Building Trust With AI in the Financial Services Industry

Published

May 11, 2021

Last Edited

July 15, 2025

Henry Lim

Former

Fiddler AI

We’re in the midst of a revolution where every company, big or small, is trying to incorporate AI decision-making into their product and business workflows. However, operationalizing AI in a responsible and trustworthy manner is one of the hardest challenges out there, especially for banks and financial institutions. Krishna Gade, CEO of Fiddler, recently discussed these challenges and how Fiddler is set up to solve them, as a guest on the FinRegLab podcast with FinRegLab CEO Melissa Koide. You can listen to the podcast recording here and read a condensed version of the discussion below.

Introducing FinRegLab and Fiddler

FinRegLab and a team of researchers from the Stanford Graduate School of Business are collaborating on an evaluation of machine learning in credit underwriting. This research project is meant to address questions about the transparency and fairness of machine learning tools in the financial services industry. As part of their research, FinRegLab has engaged private sector firms that have built machine learning explainability tools and techniques.
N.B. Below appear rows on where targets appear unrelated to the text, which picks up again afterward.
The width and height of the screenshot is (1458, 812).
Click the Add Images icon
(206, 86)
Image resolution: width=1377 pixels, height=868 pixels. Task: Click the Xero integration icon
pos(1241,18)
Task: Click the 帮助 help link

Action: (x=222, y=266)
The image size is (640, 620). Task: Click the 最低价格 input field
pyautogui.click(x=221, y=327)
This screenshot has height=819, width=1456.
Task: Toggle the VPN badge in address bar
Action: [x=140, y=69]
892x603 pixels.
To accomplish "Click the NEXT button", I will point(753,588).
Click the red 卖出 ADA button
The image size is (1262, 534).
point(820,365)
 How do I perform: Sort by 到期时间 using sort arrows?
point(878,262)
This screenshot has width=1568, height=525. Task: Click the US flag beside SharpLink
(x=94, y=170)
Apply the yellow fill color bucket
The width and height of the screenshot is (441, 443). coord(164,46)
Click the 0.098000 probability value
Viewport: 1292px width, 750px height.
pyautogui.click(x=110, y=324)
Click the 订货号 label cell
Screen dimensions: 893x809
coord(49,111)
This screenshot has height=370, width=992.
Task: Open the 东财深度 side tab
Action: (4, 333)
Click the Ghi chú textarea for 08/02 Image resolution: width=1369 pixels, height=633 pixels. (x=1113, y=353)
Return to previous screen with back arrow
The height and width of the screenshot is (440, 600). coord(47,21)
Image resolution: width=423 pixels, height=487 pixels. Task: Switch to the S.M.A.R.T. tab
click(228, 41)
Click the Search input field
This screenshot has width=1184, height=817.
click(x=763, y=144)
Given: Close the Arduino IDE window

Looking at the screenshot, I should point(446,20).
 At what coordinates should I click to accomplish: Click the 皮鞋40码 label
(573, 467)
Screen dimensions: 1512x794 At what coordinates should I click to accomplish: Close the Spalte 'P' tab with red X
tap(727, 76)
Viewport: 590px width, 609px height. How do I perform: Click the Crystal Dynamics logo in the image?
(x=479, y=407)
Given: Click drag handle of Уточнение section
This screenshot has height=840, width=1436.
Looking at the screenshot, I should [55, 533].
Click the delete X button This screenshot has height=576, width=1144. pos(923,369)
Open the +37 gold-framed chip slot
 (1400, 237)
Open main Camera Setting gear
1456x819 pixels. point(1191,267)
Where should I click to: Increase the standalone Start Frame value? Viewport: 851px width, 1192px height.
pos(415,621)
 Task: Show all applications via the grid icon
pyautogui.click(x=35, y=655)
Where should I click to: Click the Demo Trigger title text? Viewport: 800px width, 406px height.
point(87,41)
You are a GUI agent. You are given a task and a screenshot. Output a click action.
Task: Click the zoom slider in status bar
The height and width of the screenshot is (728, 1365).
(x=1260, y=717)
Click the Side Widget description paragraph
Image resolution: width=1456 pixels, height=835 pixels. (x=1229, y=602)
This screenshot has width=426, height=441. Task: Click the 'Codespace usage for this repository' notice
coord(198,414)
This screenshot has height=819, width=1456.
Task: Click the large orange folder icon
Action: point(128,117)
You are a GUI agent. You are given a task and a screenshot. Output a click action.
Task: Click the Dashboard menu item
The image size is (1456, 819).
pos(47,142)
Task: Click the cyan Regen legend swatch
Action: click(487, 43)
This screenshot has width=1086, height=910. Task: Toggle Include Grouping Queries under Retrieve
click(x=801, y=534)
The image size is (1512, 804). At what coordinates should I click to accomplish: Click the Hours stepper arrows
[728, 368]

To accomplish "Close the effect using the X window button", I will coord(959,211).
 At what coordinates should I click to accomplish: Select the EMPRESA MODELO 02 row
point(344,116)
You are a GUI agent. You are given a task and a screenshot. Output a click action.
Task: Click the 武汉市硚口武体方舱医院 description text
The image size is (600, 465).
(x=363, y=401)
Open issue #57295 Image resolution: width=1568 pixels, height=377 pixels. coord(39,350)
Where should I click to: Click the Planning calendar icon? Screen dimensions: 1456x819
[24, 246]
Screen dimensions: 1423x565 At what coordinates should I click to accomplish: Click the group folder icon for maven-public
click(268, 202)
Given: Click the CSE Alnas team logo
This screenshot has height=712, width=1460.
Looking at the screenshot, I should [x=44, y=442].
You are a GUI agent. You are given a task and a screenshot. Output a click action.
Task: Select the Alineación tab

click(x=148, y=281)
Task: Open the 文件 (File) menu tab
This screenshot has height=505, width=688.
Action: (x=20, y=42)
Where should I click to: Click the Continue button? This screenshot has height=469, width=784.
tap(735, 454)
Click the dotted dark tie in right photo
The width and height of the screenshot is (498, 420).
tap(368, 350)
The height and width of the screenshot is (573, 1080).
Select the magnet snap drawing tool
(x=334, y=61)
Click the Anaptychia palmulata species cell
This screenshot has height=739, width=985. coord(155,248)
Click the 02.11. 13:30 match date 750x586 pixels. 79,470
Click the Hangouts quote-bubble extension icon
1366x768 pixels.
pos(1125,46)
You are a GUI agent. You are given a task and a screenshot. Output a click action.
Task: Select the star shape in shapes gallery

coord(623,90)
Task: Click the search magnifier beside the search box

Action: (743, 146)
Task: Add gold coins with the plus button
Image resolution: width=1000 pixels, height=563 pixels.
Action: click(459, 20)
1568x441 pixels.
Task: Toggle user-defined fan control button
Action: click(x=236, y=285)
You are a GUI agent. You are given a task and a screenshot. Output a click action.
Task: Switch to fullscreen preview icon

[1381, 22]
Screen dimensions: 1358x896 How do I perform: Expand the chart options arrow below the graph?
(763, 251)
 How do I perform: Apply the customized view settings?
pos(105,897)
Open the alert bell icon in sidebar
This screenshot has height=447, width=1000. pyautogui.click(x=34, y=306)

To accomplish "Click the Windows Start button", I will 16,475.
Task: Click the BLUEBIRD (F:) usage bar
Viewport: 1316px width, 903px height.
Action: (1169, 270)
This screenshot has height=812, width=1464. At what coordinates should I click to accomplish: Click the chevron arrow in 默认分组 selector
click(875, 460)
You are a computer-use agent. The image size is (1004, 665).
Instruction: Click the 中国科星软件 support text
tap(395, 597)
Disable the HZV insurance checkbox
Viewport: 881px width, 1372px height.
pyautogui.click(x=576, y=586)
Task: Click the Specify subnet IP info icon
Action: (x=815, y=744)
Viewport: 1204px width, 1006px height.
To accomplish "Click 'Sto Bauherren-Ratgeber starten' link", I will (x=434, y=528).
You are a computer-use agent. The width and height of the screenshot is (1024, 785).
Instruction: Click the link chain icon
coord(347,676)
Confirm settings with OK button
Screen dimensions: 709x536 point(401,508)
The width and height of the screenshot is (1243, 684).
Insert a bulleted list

At Fiddler, we’ve been excited to work with FinTechLab on this project. Fiddler is an explainable AI platform that helps companies build trustworthy AI. Our mission is to enable every enterprise in the world to build trust with AI and incorporate it into their business workflows in a safe and responsible manner.

The challenges of operationalizing AI in the financial industry

There are a lot of benefits to using AI in production to decrease manual work and unlock ROI. But especially for use cases that impact people’s livelihoods, the risks are high, both for the business’s reputation and for society at large. When a bank wants to adopt AI, for example for credit underwriting or fraud detection, they encounter four major problems:

1. Lack of transparency into why the model made a decision

Many banks have model risk management teams whose job is to validate each model and make sure its decisions are explainable to business stakeholders regulators. Many years ago, when these teams were created, the traditional statistical models could be manually tested and understood by a human evaluator. That’s no longer true.

When a modern deep learning model takes a set of inputs and generates an output, the underlying structure of how it arrives at that prediction is so complex that humans just can’t understand it. It’s a black box. The data science practitioner, the business stakeholder, and the regulator will all be in the dark as to why the model disapproved a loan or marked a transaction as fraudulent.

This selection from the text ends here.